### Exercise materials
===
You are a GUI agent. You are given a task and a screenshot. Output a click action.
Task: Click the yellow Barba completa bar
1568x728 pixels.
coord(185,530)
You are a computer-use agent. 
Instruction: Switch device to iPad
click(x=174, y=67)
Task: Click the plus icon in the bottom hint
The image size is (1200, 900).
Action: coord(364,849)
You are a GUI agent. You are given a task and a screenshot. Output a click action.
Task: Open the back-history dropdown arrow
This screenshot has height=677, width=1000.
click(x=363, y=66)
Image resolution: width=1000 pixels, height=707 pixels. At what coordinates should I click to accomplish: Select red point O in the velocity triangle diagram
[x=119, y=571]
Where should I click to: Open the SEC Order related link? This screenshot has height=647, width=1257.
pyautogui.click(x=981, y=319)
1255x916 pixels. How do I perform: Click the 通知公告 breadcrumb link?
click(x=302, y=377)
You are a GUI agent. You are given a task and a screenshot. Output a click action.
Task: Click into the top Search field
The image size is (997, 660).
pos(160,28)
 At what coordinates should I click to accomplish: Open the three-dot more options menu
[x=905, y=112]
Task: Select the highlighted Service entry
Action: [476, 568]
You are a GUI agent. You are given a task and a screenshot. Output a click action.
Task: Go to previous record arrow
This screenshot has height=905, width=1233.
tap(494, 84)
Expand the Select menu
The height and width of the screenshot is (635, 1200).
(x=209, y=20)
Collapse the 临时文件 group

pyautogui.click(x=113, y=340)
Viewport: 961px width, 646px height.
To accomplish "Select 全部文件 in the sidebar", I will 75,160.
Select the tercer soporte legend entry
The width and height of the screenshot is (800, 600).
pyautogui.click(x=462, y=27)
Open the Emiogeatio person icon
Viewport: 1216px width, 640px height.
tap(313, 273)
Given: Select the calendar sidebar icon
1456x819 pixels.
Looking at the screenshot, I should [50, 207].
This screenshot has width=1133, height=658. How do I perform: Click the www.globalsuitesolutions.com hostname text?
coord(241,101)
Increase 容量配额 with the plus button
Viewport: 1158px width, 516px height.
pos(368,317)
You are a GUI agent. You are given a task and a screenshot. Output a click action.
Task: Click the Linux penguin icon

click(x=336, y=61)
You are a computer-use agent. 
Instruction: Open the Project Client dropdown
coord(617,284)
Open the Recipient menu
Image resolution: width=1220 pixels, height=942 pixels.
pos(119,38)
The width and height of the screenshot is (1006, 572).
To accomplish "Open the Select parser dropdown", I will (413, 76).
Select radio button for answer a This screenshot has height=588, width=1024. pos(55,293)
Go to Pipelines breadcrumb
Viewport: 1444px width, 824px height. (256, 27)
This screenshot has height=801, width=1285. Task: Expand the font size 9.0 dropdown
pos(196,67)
===
### Work required
Reproduce the entries exactly, each one as given.

### Exercise answer
You are a GUI agent. You are given a task and a screenshot. Output a click action.
Task: Click the yellow Barba completa bar
1568x728 pixels.
coord(185,530)
You are a computer-use agent. 
Instruction: Switch device to iPad
click(x=174, y=67)
Task: Click the plus icon in the bottom hint
The image size is (1200, 900).
Action: coord(364,849)
You are a GUI agent. You are given a task and a screenshot. Output a click action.
Task: Open the back-history dropdown arrow
This screenshot has height=677, width=1000.
click(x=363, y=66)
Image resolution: width=1000 pixels, height=707 pixels. At what coordinates should I click to accomplish: Select red point O in the velocity triangle diagram
[x=119, y=571]
Where should I click to: Open the SEC Order related link? This screenshot has height=647, width=1257.
pyautogui.click(x=981, y=319)
1255x916 pixels. How do I perform: Click the 通知公告 breadcrumb link?
click(x=302, y=377)
You are a GUI agent. You are given a task and a screenshot. Output a click action.
Task: Click into the top Search field
The image size is (997, 660).
pos(160,28)
 At what coordinates should I click to accomplish: Open the three-dot more options menu
[x=905, y=112]
Task: Select the highlighted Service entry
Action: [476, 568]
You are a GUI agent. You are given a task and a screenshot. Output a click action.
Task: Go to previous record arrow
This screenshot has height=905, width=1233.
tap(494, 84)
Expand the Select menu
The height and width of the screenshot is (635, 1200).
(x=209, y=20)
Collapse the 临时文件 group

pyautogui.click(x=113, y=340)
Viewport: 961px width, 646px height.
To accomplish "Select 全部文件 in the sidebar", I will 75,160.
Select the tercer soporte legend entry
The width and height of the screenshot is (800, 600).
pyautogui.click(x=462, y=27)
Open the Emiogeatio person icon
Viewport: 1216px width, 640px height.
tap(313, 273)
Given: Select the calendar sidebar icon
1456x819 pixels.
Looking at the screenshot, I should [50, 207].
This screenshot has width=1133, height=658. How do I perform: Click the www.globalsuitesolutions.com hostname text?
coord(241,101)
Increase 容量配额 with the plus button
Viewport: 1158px width, 516px height.
pos(368,317)
You are a GUI agent. You are given a task and a screenshot. Output a click action.
Task: Click the Linux penguin icon

click(x=336, y=61)
You are a computer-use agent. 
Instruction: Open the Project Client dropdown
coord(617,284)
Open the Recipient menu
Image resolution: width=1220 pixels, height=942 pixels.
pos(119,38)
The width and height of the screenshot is (1006, 572).
To accomplish "Open the Select parser dropdown", I will (413, 76).
Select radio button for answer a This screenshot has height=588, width=1024. pos(55,293)
Go to Pipelines breadcrumb
Viewport: 1444px width, 824px height. (256, 27)
This screenshot has height=801, width=1285. Task: Expand the font size 9.0 dropdown
pos(196,67)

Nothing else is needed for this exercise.